Mais ne lui jetons pas la pierre trop vite puisque le Président de la République lui-même ne cesse sur le sujet, de montrer l’exemple. Souvenez-vous :

« J’ai depuis plusieurs mois mis la jeunesse au cœur de ma campagne présidentielle (…) Je m’adresse à la jeunesse pour m’adresser à toute la société » répétait-il avant d’être élu. Et plus tard, lors d’un déplacement à Strasbourg :

« Je ne viens pas faire un discours sur la jeunesse mais un discours à la jeunesse et donc à la France » pour « bâtir son destin ». Ajoutant, comme si tout cela ne suffisait pas : «En donnant confiance à la jeunesse nous mettrons notre pays en mouvement » alors qu’ « aujourd’hui tout est brouillé, confus, obscur, triste" ». Il n’en rate décidément aucune…
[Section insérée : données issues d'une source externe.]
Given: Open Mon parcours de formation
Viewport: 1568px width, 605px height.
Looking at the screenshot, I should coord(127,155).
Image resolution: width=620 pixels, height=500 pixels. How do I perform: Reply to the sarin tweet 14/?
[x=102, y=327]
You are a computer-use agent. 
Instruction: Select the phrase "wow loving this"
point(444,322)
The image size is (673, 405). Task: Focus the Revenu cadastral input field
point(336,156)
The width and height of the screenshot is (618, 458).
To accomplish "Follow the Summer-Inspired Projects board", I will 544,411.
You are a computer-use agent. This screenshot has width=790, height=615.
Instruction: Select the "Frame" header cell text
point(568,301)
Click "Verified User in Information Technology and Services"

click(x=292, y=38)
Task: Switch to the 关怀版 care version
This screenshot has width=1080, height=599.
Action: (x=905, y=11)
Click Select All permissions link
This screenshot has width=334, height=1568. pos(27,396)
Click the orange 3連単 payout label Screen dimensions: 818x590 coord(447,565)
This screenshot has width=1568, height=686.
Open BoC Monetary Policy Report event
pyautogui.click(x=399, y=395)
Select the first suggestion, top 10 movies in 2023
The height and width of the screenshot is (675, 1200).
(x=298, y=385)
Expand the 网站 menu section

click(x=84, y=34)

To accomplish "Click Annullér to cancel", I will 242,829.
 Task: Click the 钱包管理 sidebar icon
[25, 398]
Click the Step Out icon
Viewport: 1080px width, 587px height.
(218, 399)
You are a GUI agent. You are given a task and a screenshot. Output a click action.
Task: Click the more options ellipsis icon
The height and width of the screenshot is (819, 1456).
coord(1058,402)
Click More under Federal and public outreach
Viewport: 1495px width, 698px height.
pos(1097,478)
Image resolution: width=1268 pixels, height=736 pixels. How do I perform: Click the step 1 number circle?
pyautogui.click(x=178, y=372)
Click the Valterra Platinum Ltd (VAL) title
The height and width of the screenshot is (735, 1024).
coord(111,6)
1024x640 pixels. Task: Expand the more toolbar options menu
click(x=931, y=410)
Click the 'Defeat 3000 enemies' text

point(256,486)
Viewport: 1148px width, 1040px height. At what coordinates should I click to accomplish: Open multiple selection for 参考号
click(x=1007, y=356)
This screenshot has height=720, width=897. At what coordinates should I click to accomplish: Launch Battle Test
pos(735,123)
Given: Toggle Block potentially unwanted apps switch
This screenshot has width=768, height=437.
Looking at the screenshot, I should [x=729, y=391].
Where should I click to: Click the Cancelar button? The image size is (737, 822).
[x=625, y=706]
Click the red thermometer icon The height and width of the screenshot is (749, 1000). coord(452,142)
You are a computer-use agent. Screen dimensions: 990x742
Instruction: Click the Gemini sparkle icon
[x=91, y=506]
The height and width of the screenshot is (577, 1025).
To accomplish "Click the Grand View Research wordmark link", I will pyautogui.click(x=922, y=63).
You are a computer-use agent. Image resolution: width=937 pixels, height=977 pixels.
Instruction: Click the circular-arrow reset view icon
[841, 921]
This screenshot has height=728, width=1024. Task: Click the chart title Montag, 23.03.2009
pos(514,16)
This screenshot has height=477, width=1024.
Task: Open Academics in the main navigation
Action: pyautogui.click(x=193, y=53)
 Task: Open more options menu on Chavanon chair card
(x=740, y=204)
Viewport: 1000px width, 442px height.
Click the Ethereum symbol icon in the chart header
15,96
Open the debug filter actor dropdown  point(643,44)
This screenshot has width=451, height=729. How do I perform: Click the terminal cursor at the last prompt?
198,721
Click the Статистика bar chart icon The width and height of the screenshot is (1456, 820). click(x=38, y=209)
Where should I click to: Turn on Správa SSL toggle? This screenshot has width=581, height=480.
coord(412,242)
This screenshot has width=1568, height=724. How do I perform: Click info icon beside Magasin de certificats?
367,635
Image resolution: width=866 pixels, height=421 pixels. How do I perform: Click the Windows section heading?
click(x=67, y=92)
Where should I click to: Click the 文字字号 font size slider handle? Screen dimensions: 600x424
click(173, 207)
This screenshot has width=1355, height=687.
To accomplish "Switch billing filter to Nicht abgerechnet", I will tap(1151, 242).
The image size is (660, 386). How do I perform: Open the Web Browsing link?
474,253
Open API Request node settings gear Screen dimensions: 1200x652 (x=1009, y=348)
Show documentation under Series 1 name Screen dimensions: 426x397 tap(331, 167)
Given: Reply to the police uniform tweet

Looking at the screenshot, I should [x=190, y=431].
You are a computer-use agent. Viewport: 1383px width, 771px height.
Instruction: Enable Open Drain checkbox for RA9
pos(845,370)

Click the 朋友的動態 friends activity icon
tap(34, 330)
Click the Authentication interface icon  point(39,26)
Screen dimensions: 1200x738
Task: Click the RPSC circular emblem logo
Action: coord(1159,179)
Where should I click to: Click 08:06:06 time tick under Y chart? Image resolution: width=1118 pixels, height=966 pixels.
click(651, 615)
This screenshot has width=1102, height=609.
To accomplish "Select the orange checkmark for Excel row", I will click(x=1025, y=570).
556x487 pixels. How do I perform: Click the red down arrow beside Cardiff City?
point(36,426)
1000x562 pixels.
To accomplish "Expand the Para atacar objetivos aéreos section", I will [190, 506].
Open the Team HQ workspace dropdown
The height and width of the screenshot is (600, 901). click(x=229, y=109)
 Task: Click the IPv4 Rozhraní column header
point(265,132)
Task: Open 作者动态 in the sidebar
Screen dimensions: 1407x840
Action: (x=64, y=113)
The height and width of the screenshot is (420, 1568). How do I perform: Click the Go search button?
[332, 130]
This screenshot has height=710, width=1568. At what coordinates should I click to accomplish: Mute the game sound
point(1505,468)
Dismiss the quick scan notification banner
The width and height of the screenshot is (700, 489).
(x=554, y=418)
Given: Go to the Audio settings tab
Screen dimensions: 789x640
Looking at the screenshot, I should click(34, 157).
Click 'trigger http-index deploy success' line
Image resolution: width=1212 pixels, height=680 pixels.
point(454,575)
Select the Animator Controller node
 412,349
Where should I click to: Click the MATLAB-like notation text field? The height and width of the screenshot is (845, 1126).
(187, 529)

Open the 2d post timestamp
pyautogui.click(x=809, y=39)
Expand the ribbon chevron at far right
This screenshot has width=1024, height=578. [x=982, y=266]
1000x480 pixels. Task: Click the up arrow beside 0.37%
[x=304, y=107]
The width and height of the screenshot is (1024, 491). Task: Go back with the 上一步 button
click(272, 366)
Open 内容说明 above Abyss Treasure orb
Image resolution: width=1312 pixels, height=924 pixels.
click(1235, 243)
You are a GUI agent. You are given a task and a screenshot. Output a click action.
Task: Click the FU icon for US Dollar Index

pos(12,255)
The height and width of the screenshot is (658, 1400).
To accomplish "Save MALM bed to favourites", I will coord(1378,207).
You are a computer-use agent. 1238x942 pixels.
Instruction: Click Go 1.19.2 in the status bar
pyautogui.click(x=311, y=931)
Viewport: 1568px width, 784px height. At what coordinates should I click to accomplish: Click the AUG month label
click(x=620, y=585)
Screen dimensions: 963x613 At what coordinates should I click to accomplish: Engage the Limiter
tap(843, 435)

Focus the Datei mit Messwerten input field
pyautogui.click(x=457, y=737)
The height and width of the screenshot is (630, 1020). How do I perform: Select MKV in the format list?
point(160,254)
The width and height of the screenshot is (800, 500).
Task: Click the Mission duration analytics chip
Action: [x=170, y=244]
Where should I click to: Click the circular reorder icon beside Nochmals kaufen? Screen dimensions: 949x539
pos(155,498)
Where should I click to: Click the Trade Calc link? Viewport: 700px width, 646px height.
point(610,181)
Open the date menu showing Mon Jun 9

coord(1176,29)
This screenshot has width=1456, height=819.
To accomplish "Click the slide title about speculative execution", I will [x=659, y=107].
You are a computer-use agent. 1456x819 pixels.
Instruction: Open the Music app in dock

Être jeune et le rester est devenu l’une des obsessions de l’homme des temps modernes qui  n’accepte plus l’idée de vieillir dans une société du paraître où la beauté et la jeunesse  sont en permanence mises en avant. D’ailleurs, les lobbies du commerce et de l’industrie font de la jeunesse, tout comme les politiques, un authentique produit de consommation.

Cela porte un nom : le jeunisme. Cela même dont Philippe Muray nous disait avec autant d’humour que de pertinence : «Et si  le jeunisme, ou la juvénophilie, cette religion du temps, n’étaient que l’autre nom du ressentiment ? » Ou encore : « Le jeunisme est la maladie sénile de l’Histoire. Il y a un chantage lâche à l’âge, une intimidation par le temps. Les publicitaires adorent le jeune, c’est le gibier d’élection de ces gibiers de potence, et une raison supplémentaire de détester dans un même sac la pub et les jeunes. »(1)

Ajoutons-y, sans regret, le gouvernement de François Hollande ! 

                                                                                                                                     Jean-Yves Pons

(1). Philippe Muray, Désaccord parfait, Ed. Gallimard collection tel, Paris, 2000.